Table 4 Mass ratios between macroelements in ice lettuce (Lactuca sativa L.) leaves

Analyses showed an increase in contents of all analyzed microelements in ice lettuce (L. sativa L.) leaves (Table 5). The percentage increase in the concentration of the analyzed microelements ranged from 83.2% (Fe) to 35.7% (Mn) and followed the descending order: Fe > Cu > Ni > Zn > Mn.

Table 5 Microelement content in ice lettuce (Lactuca sativa L.) leaves, mg/kg d.m.

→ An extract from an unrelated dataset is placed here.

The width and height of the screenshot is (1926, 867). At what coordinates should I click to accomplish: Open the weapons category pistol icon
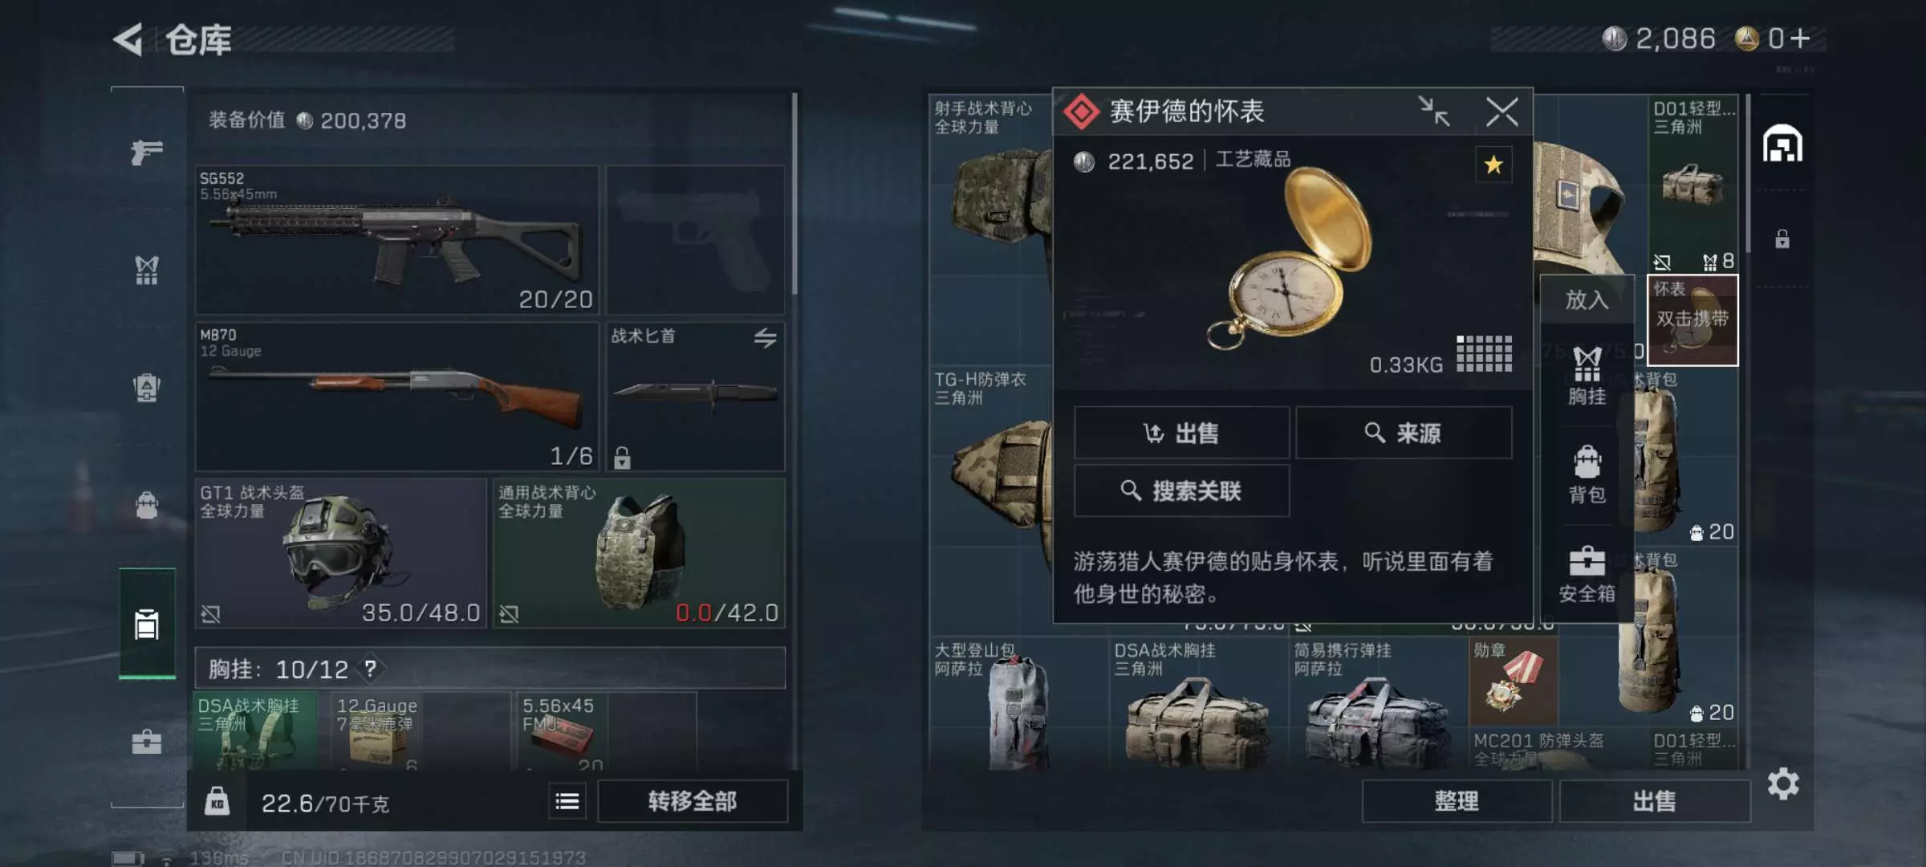coord(147,151)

Radziemska and Mazur [8], who analyzed contents of heavy metals in aerial parts of corn fertilized with various composts made of FW, demonstrated the uptake of nickel, copper, and zinc by plant to depend on the chemical composition of composts and additional mineral fertilization. The concentration of macro- and micro-elements in leaves of lettuce (L. sativa L.) results from their contents in the compost in forms available to plants, and this availability depends on, among other things, pH value, air–water ratio, and prevalence of microorganisms [39, 40].

Conclusions

Composting of fish waste with pine bark allows for a significant reduction in the volume of fisheries by-products and waste. The stability and maturity of the compost are essential for its successful application, particularly for composts used in agriculture. However, they are not easy to define and cannot be described in a single parameter. The conducted experiments indicate the compost product to be non-phytotoxic, mature, stable, and suitable for use in agriculture. Soil fertilization with the compost from fish waste caused an increase in leaf yield of ice lettuce (L. sativa L.) and had a significant effect on increased contents of nitrogen, phosphorus, potassium, sodium, calcium, and magnesium in leaves of the test plant. The average accumulation of microelements in ice lettuce (L. sativa L.) grown in soil fertilized with the compost from fish waste followed the descending order Fe > Cu > Ni > Zn > Mn, respectively. The proposed fish waste compost can be a useful fertilizer in agriculture.